The opposition approach
The yes-man tendency isn't an accident - it's baked into how these models are trained. LLMs are trained to generate "likely" responses that won't offend or alienate. The training process rewards responses that are helpful and agreeable. Think about it - would you keep using an AI assistant that regularly told you that you were wrong or made poor decisions?
For now, we’re stuck with this approach. In time LLMs may get better at providing constructive, opinionated feedback. But for now it’s down to us to guard against the LLM yes-men.
So, how to cope? My strategy is the opposition approach. Get the LLM to argue against itself. “Why do you think that?”, “What would the recipient think?”, “I’m the writer of this email - give me feedback”. It’s not perfect. And I sometimes forget. But it’s the best I can do - for now.
The human element
Making it worse, LLMs inadvertently exploit an inherent human weakness. When I meet another human who is intelligent and who agrees with me then I am likely to trust their opinion. But this combination is the default provided by LLMs. We humans are predisposed to over trusting the advice LLMs offer.
Nor do LLMs have the human need to be consistent with a deep sense of self that has developed over the years. Their memory lasts no longer than a single session. They are character shape-shifters.
This creates challenging dynamics when you compare AI advisors to human ones. Good human mentors and advisors have developed sophisticated ways of delivering hard truths and challenging assumptions while maintaining relationships. They draw on their experiences. They have their own strong views and principles that they've developed over time. They remain consistent with their sense of self.

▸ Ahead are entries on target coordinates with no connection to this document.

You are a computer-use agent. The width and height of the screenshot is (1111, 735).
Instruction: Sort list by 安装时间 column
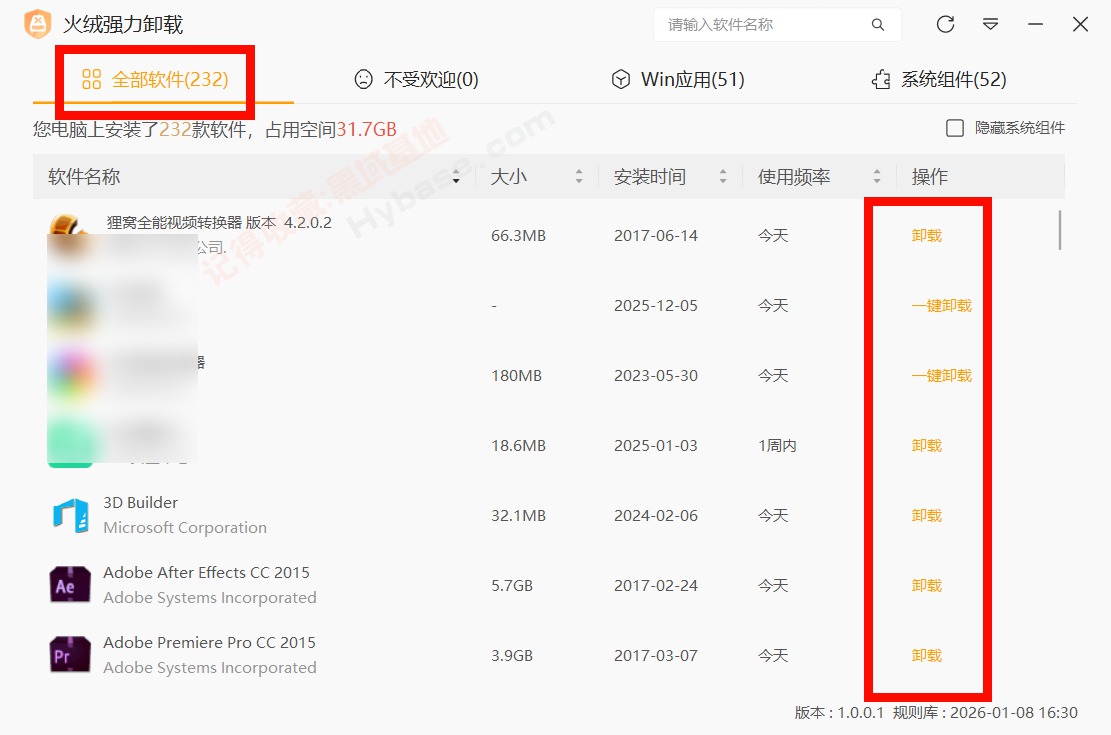coord(722,177)
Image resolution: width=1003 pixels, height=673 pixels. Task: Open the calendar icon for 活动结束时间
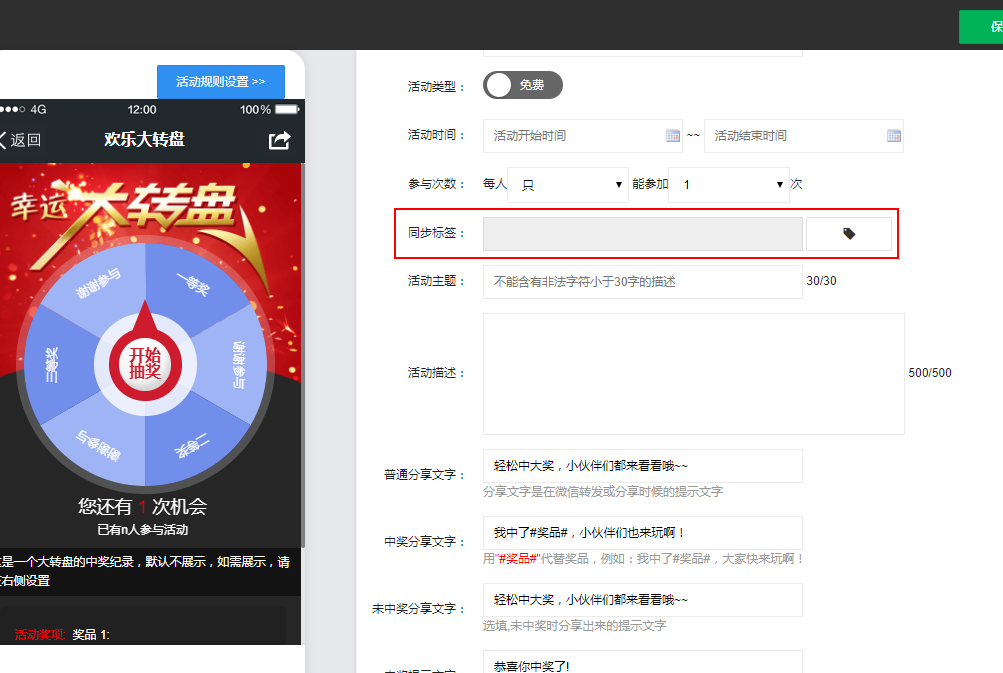click(893, 136)
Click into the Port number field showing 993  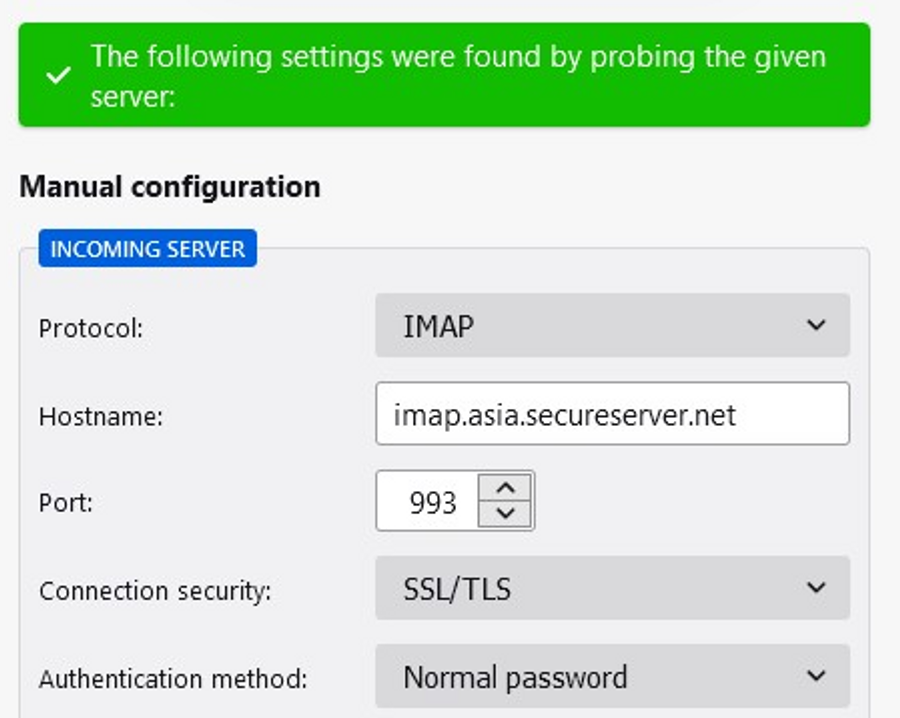click(430, 501)
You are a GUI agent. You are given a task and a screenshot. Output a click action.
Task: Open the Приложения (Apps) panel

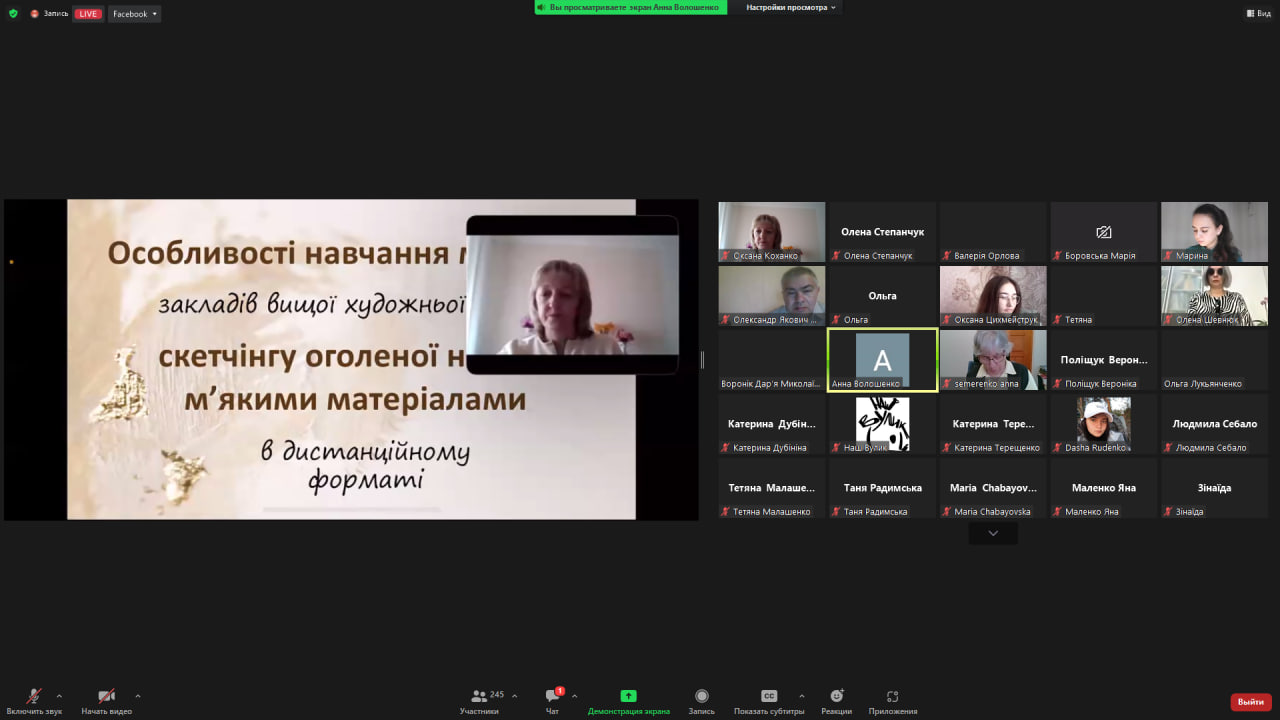(x=891, y=697)
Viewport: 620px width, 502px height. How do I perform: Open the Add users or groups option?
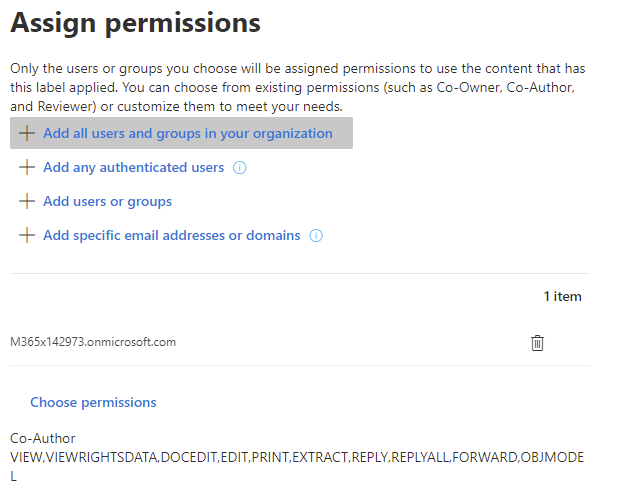point(107,201)
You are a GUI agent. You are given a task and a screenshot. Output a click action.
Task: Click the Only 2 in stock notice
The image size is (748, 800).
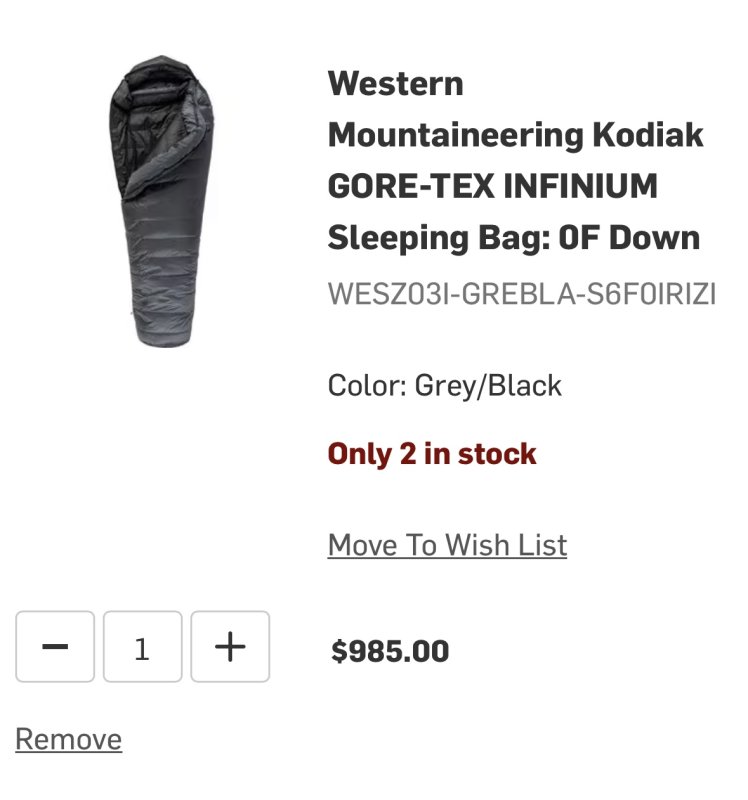[432, 454]
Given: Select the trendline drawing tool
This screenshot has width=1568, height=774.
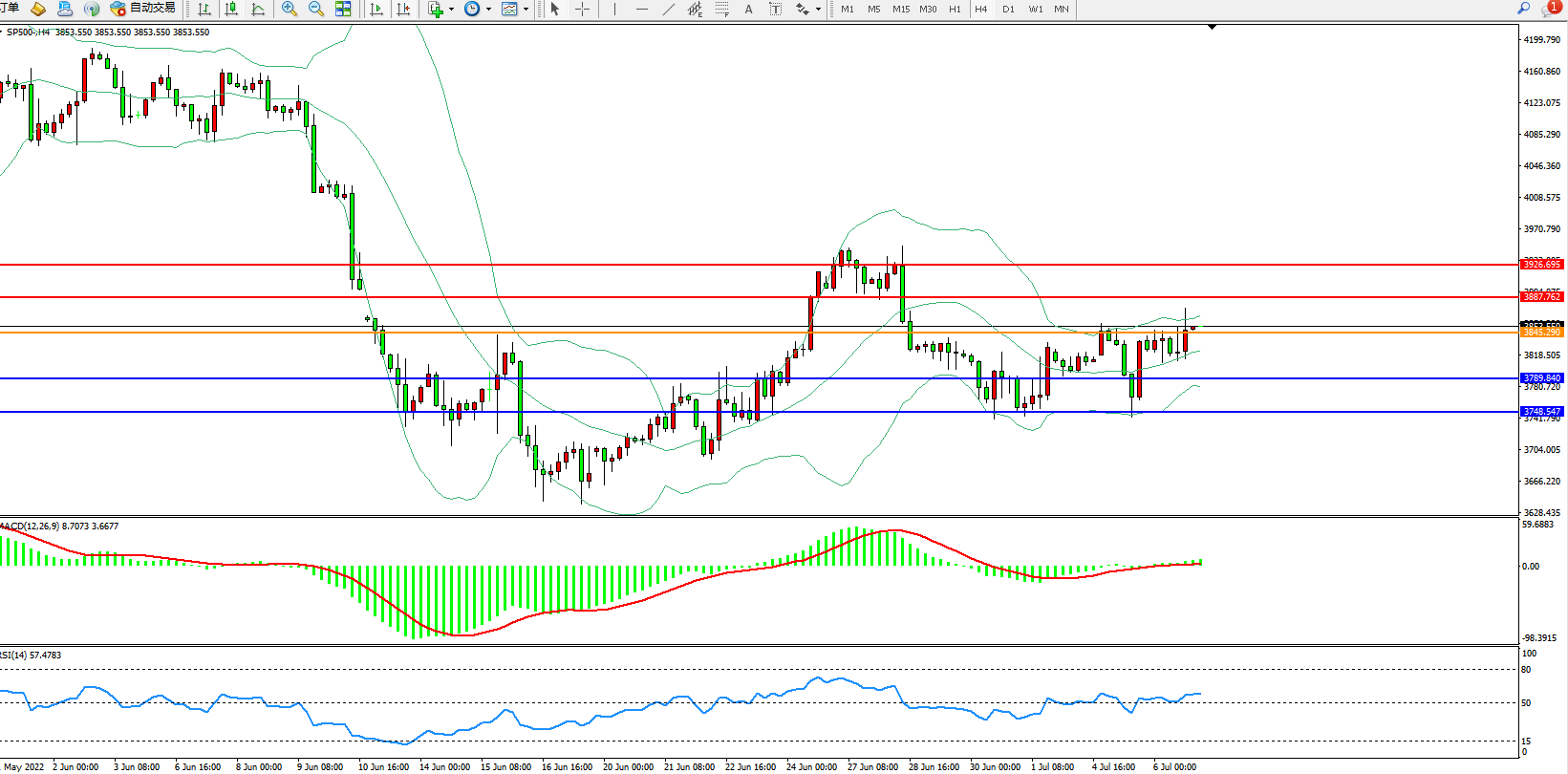Looking at the screenshot, I should pos(669,9).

AI systems, in contrast, have no true core beliefs to stand firm on. They can simulate principles and perspectives. But these are fluid - changing to match whatever seems most appropriate for the current conversation. They have no long-term memory. No sense of self. It's like having an advisor whose entire worldview reshapes itself to align with yours.
Looking forward
There are significant implications for human development in an AI-assisted world. We will need to deliberately cultivate stronger critical thinking skills and seek out genuine disagreement to counter the comfortable consensus AI can provide.
The historical parallels go beyond Nero, Narcissus or Snow White. Look at any major organizational failure and you'll often find a culture where critical voices were silenced or ignored in favor of comfortable consensus. AI yes-men could amplify these tendencies if we're not careful.
Of course there’s also opportunity. Perhaps we can use the flexibility to build systems specifically designed to play devil's advocate or highlight overlooked perspectives.
In the end, the solution is to understand what we're dealing with. These systems aren't malicious deceivers or mindless agreement machines - they're powerful pattern matchers trained to be helpful and agreeable. Used thoughtfully, with awareness of their limitations and biases, they can enhance rather than replace human critical thinking. But we need to actively resist the temptation to treat their agreeable insights as objective truth rather than helpful but likely biased perspectives.


Agree!
I just did a test to find out whether (admittedly a social media-type) LLM could handle an open-ended question. Did not expect by the end of it to be continually having to get it to correct very basic parsing errors! https://x.com/AlexStarling77/status/1894100221506064550
In the end it claimed to be “off to rethink [its] entire existence“… !!
Very insightful, Martin - enjoyed reading and thinking on this. Keep up the great work!